— begin Given data —
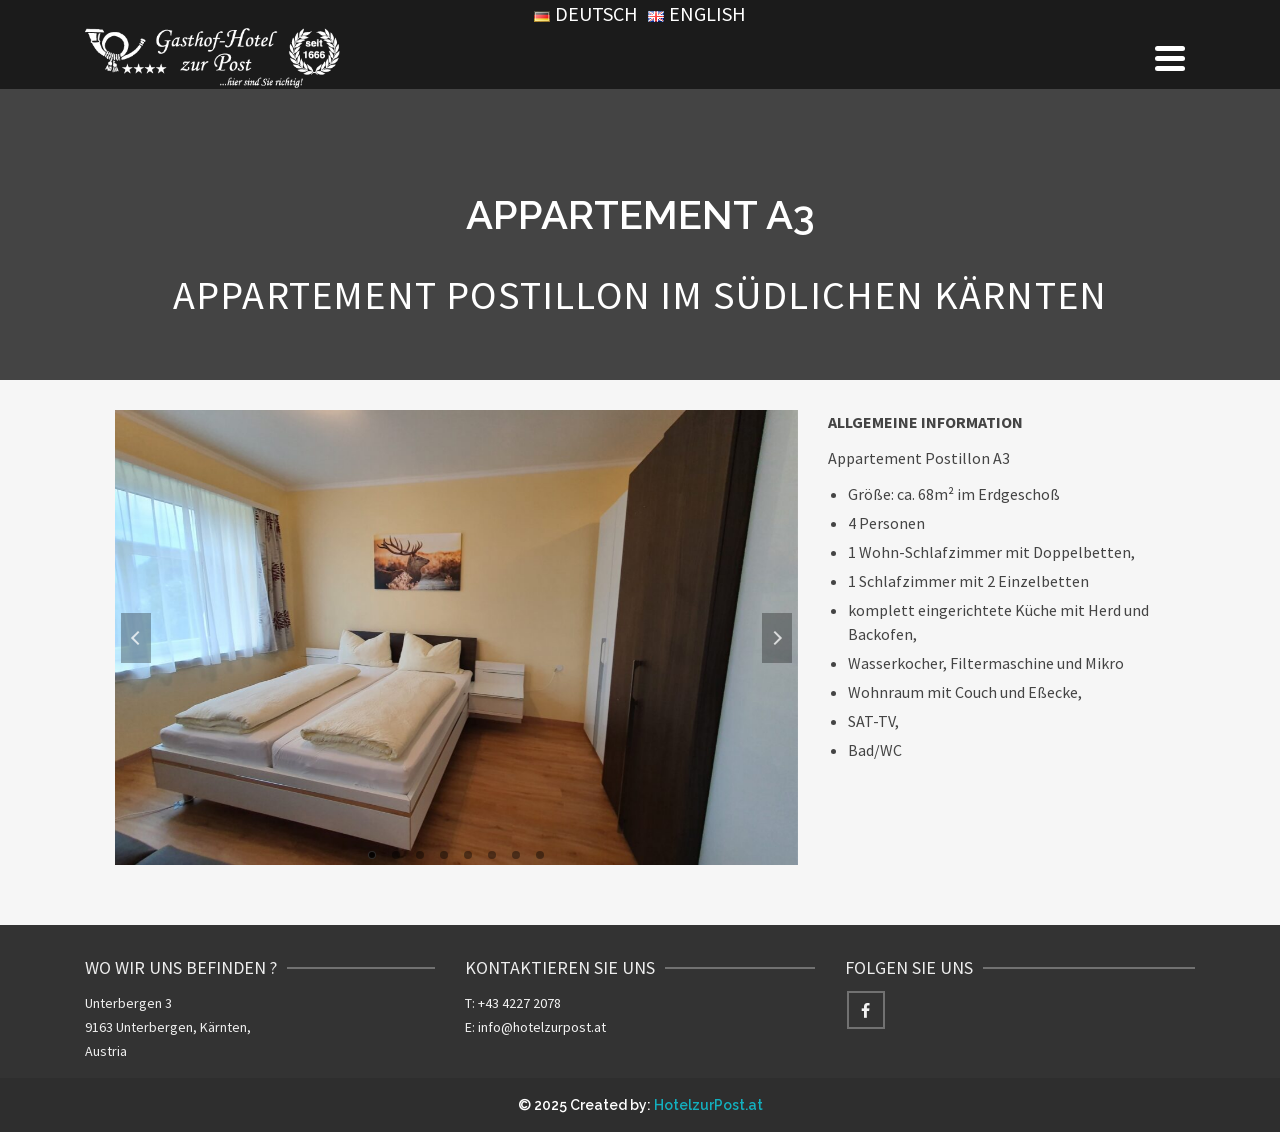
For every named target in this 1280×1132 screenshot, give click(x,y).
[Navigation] (1170, 58)
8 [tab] (540, 855)
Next (777, 638)
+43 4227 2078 (519, 1003)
— end Given data —
Required task
Return the rows above as they appear, line for line, and leave out the pictures.

Answer
For every named target in this 1280×1132 screenshot, give click(x,y).
[Navigation] (1170, 58)
8 [tab] (540, 855)
Next (777, 638)
+43 4227 2078 (519, 1003)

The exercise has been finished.